From Ross Domoney and The City at a Time of Crisis, a video Impossible Biographies

From the presentation of the film …

Many years before the first clouds of the crisis would hover over the greek skies, amidst greek society's most glorious of moments and its most mundane of days, the lives and labour of migrants would be faced with their meticulous devaluation.  For them, the crisis has by now come of age. Yet despite and against shallow journalistic interpretations, there is nothing humanitarian about it. This is because for them the crisis was from the upstart orchestrated politically, socially and militarily. In this way, the discourse about racism in crisis-ridden Greece merely obfuscates and comes in handy. For it obscures exactly how structural this devaluation had been for the development of the Greek state in itself, as well as for the self-perception of Greek society.
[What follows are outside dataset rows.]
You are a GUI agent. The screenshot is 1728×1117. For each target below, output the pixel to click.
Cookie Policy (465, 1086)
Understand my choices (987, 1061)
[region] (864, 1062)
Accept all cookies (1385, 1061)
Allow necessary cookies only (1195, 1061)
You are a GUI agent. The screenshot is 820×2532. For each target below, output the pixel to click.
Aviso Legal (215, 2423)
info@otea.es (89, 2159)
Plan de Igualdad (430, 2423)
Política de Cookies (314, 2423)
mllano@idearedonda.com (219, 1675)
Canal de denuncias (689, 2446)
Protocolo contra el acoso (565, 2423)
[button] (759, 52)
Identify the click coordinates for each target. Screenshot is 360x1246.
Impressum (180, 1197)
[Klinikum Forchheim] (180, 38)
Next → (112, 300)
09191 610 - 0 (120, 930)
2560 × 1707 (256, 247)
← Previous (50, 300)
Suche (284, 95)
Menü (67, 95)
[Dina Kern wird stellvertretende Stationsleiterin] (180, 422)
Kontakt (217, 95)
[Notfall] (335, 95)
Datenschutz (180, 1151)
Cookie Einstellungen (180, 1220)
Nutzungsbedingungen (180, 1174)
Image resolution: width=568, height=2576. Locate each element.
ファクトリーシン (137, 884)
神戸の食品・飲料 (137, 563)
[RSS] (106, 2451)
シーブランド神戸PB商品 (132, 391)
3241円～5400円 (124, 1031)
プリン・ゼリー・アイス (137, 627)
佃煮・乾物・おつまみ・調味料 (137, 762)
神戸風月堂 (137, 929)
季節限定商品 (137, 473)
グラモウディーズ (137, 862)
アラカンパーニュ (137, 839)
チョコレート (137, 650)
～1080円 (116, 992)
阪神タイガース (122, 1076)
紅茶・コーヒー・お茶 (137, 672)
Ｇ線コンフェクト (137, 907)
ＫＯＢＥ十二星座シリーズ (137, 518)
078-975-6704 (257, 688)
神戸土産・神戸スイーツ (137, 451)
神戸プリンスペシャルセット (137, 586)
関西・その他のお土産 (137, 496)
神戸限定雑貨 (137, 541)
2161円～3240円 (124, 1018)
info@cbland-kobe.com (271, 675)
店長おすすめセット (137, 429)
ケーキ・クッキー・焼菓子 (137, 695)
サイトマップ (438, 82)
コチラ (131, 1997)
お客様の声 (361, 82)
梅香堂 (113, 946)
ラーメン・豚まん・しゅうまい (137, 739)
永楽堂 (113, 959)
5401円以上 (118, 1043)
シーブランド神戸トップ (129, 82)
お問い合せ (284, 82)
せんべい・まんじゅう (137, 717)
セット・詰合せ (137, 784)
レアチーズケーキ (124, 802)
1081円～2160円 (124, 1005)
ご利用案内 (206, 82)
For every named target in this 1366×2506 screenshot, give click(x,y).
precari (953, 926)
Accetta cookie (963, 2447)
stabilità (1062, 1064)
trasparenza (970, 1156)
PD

Yet the crisis knows how to twist meanings too. Today, migrants are accused of the very decline of the Greek edifice. And within this twisted world, their devaluation takes on a more offensive and, at the same time, a more legitimate form. Impossible Biographies, as part of the research project The City at a Time of Crisis, bears witness to this offensive. Today, just like yesterday, the devalued lives of migrants shall remind us how it is to live and die within an enforced anonymity and invisibility. How it is to live a life whose biography is impossible.